TSH should be under 3 per the new guidelines. But I was SEVERELY hypothyroid with a TSH of 2.8.

Do scour for CC issues. They are easy to get. I still find them now and again even though I am ANAL about my gluten-free. 100% gluten-free household. Also, it just takes time. For some up to 2 years to feel better.

Hang in there!

RiceGuy Collaborator

I agree about the nutrient levels. Supplementation of the ones ShayFL listed could really help a lot.

Also consider things like dairy, soy, eggs, nut, nightshades, and other common allergens. I would get all sorts of pains from nightshades. It is very common to become more sensitive to certain things for awhile, once you're gluten-free.

YoloGx Rookie

It is not unusual to have all kinds of body aches and pains with celiac. I certainly had them most of my life. I used to think that it was "normal" to hurt all over my body. The last of these pains finally went away last November when I went off all trace glutens even though I thought I was off gluten for over 12 years previous to that. Now it only comes back when I get inadvertently traced glutened. Even soap that had caramel color or tocopherol made from wheat germ (often found in many lotions and soaps) would do this to me. It takes a while to trace all this down. The official lists here on celiac.com helps to figure some of this out.

Often with celiac one does develop allergies or sensitivities to other things. Over time many go away though some may remain.
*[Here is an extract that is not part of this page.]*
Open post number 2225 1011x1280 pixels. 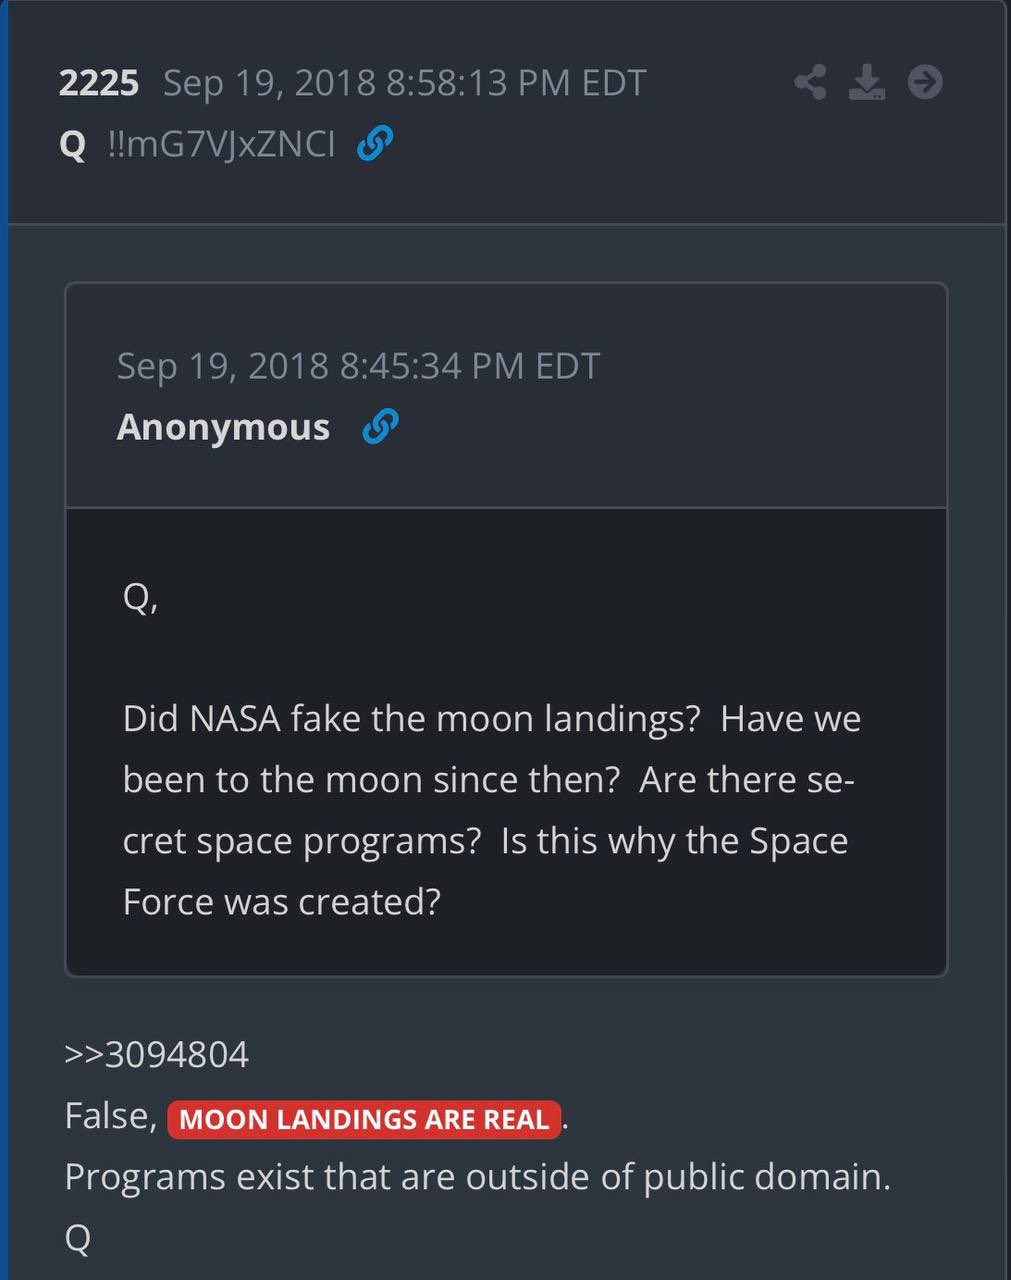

For example I am also very allergic to many other things besides gluten--like the aforementioned tomato/potato/pepper family as well as nuts, sesame, eggs, carrots, yeast, milk products except for yogurt, all alcohol, etc. These too can make me feel pretty awful though each has its own peculiarities.

The thing is is that the crappy feeling does go away if you put attention on figuring this out and following your diet. It takes patience and persistence. However I have found its well worth the trouble, as I hope it does for you too.

Meanwhile other things can help, like occasionally taking the detox herbs dandelion or milk thistle (no tinctures however!!), cleavers or echinacea, and yellow dock or Oregon grape root--especially on the worst days. Best used as teas (boil the roots roughly 20 minutes, steep the leaves), however caps are OK too.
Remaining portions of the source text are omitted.